Europe eyes improved 'space weather' resilience

By Jonathan Amos
BBC Science Correspondent

image copyrightAIRBUS
image captionLagrange would help estimate the arrival time of a solar storm

This artist's concept is of a new weather satellite - but not the type of spacecraft that warns us of coming winds and rain.

It's a mission that would monitor the Sun for the type of energetic outbursts that can interfere with everyday activities on Earth.

These powerful eruptions of particles and magnetic fields can degrade communications and even knock over power grids.

The Lagrange satellite would see this "space weather" as it develops, alerting us to the impending disruption.

The pictured concept has been produced by the UK arm of European aerospace company Airbus, which has just finished its initial assessment of how to construct the mission.

Airbus is one of four groups that were asked to work through ideas by the European Space Agency (Esa).

Member state delegations to Esa's big ministerial meeting in late November will now be asked to fund the next phase of the project.

The different Lagrangian Points

image copyrightESA
  • These are the sweetspots in the Sun-Earth-Moon system
  • They are places where gravitational forces balance out
  • Satellites at these locations use less fuel to maintain station
  • L5 is at a 60-degree offset, and follows Earth in its orbit
  • A complementary US mission would very likely go to L1

The name Lagrange reflects the position the satellite would take up in space. The plan is to go to a gravitational "sweetspot" just behind the Earth in its orbit around the Sun known as "Lagrangian Point 5".

Spacecraft that are sited there do not have to use so much fuel to maintain station - but there is an even bigger operational rationale to use this location: it is the perfect spot to see that part of the Sun which is about to rotate into view of the Earth.

In other words, the Lagrange satellite would get a preview of emerging storm systems. And being off to one side would also allow it to estimate how quickly any big outburst might arrive at Earth.

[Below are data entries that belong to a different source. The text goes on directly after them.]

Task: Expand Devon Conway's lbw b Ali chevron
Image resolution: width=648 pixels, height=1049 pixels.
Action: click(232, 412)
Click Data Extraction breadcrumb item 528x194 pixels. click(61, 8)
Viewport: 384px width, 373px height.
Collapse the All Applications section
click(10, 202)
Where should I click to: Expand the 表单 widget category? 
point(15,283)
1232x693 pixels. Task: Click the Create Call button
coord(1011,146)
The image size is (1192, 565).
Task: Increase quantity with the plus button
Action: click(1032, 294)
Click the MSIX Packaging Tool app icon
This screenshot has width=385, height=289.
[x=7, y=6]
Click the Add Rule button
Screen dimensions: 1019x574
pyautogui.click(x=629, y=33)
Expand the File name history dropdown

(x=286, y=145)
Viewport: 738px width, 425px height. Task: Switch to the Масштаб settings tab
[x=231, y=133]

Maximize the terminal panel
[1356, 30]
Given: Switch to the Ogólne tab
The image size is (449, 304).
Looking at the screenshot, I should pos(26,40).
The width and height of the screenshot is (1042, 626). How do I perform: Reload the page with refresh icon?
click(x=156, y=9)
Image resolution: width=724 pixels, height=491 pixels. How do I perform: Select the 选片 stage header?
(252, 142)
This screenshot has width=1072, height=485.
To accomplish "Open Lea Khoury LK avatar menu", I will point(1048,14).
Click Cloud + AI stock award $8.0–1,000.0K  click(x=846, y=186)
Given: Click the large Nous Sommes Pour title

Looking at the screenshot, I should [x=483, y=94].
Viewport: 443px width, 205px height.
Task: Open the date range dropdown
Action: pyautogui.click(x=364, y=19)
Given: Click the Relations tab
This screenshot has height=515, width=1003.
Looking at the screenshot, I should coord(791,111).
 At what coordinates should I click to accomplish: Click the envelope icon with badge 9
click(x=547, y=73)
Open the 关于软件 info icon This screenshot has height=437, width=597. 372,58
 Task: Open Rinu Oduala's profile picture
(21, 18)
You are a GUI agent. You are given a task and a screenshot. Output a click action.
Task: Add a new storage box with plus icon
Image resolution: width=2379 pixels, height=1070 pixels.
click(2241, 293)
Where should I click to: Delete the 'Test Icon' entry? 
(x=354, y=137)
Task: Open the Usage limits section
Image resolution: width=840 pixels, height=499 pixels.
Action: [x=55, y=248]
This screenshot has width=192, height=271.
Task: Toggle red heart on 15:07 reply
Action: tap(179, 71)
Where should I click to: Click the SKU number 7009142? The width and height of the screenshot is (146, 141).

Space weather is an issue of growing concern. There's a recognition that society's heavy reliance on technology has probably made it more vulnerable to the type of interference solar storms can initiate.

If a major outburst knocked satellite navigation systems offline, for example - a not-inconceivable scenario - the economic losses would run in to the billions.

image copyrightNAS/SDO
image captionActivity at the Sun can disrupt modern infrastructure

On Thursday, the European Science Foundation’s European Space Science Committee issued a series of recommendations intended to lead to greater resilience.

The panel wants to see: more research on the topic; improvements in the models used for forecasting; a greater awareness of the risks; better coordination among everyone's efforts across Europe; and, obviously, a much enhanced system of observations.

This is where missions like Lagrange come in. And it's hoped the European satellite would have an American partner in space. This would take up a position directly between the Earth and the Sun, at Lagrangian Point 1.

Last month, the UK government, which has supported the Lagrange feasibility studies through its Esa membership, put a further £20m towards space weather science.

This money will go to research that can, ultimately, "improve systems at the Met Office Space Weather Operations Centre". The Met Office works closely with US colleagues in issuing forecasts and warnings to users. These users include satellite operators. The alerts will tell them if they need to turn their spacecraft to shield sensitive electronics from the full force of a storm.